Data shown START
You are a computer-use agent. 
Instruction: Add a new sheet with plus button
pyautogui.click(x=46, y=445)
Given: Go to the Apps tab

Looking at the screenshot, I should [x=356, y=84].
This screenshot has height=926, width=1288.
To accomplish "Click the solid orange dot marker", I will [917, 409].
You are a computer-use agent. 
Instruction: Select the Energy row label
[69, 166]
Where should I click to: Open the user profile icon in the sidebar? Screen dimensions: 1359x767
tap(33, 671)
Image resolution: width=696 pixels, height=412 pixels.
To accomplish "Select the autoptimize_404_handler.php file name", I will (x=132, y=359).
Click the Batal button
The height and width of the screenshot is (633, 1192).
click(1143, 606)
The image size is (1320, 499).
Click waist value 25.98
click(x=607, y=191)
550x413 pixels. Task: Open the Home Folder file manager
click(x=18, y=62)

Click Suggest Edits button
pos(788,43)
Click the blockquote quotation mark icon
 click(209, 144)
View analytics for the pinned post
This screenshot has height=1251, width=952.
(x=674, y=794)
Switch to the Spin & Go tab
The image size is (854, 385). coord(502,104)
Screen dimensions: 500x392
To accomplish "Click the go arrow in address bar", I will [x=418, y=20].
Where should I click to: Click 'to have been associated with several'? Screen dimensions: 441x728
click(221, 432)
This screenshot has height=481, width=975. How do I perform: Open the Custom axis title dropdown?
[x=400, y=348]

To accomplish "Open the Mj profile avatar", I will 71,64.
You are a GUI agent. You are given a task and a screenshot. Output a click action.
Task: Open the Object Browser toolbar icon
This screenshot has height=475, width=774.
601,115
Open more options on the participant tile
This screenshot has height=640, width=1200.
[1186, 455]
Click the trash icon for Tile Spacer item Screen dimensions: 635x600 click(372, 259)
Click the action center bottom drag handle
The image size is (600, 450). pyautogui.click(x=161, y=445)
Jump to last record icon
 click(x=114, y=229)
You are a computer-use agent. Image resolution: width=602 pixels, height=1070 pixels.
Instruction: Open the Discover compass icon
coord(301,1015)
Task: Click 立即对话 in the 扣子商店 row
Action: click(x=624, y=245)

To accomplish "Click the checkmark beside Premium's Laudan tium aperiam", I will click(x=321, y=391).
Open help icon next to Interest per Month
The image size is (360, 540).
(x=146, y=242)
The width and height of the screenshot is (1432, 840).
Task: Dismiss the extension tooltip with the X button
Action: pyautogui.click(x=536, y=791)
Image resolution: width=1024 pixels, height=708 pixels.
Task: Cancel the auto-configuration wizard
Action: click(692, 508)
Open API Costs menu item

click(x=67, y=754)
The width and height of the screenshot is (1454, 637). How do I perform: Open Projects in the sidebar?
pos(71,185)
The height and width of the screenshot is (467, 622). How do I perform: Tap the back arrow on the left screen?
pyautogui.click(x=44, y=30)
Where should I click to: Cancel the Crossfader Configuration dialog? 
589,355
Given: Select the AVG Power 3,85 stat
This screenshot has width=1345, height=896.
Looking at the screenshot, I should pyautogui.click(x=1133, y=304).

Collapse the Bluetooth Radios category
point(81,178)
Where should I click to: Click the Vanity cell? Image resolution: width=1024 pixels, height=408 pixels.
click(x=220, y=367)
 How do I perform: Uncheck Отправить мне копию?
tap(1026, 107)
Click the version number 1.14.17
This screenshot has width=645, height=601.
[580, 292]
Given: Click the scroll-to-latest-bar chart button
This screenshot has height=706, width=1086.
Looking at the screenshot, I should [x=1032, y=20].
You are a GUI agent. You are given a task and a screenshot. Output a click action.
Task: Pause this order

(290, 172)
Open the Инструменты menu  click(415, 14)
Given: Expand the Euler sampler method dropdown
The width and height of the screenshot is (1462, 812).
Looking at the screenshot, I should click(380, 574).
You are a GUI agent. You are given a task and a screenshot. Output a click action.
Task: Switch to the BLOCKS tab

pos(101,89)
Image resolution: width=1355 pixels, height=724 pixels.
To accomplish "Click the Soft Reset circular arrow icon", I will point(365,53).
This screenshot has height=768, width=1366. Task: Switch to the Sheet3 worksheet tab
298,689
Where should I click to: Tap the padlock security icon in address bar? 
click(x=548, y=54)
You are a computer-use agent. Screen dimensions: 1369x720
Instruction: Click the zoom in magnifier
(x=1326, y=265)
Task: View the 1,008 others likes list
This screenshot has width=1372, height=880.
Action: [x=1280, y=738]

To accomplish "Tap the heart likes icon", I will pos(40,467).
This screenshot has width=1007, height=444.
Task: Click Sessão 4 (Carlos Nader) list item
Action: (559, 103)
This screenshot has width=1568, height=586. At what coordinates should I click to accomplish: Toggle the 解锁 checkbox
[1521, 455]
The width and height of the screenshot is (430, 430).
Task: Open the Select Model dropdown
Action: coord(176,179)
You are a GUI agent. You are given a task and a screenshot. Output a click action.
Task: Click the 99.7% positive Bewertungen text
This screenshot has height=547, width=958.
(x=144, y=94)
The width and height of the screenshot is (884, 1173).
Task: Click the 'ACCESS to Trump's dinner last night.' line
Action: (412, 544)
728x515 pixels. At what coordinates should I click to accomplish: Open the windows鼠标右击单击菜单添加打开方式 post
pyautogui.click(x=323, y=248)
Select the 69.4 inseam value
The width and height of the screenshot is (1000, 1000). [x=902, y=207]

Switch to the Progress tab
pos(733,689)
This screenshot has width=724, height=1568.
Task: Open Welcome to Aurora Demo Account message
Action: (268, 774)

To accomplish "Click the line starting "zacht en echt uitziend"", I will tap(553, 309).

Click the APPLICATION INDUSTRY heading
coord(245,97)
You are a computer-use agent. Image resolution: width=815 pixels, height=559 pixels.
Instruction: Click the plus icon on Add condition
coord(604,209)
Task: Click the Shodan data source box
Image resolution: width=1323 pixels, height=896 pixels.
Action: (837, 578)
Data shown END
▶ Action item: Lines holding "computer" in the data above: copy each of them.

▶ Result:
You are a computer-use agent. 
You are a computer-use agent. 
You are a computer-use agent. Image resolution: width=602 pixels, height=1070 pixels.
You are a computer-use agent. Screen dimensions: 1369x720
You are a computer-use agent. Image resolution: width=815 pixels, height=559 pixels.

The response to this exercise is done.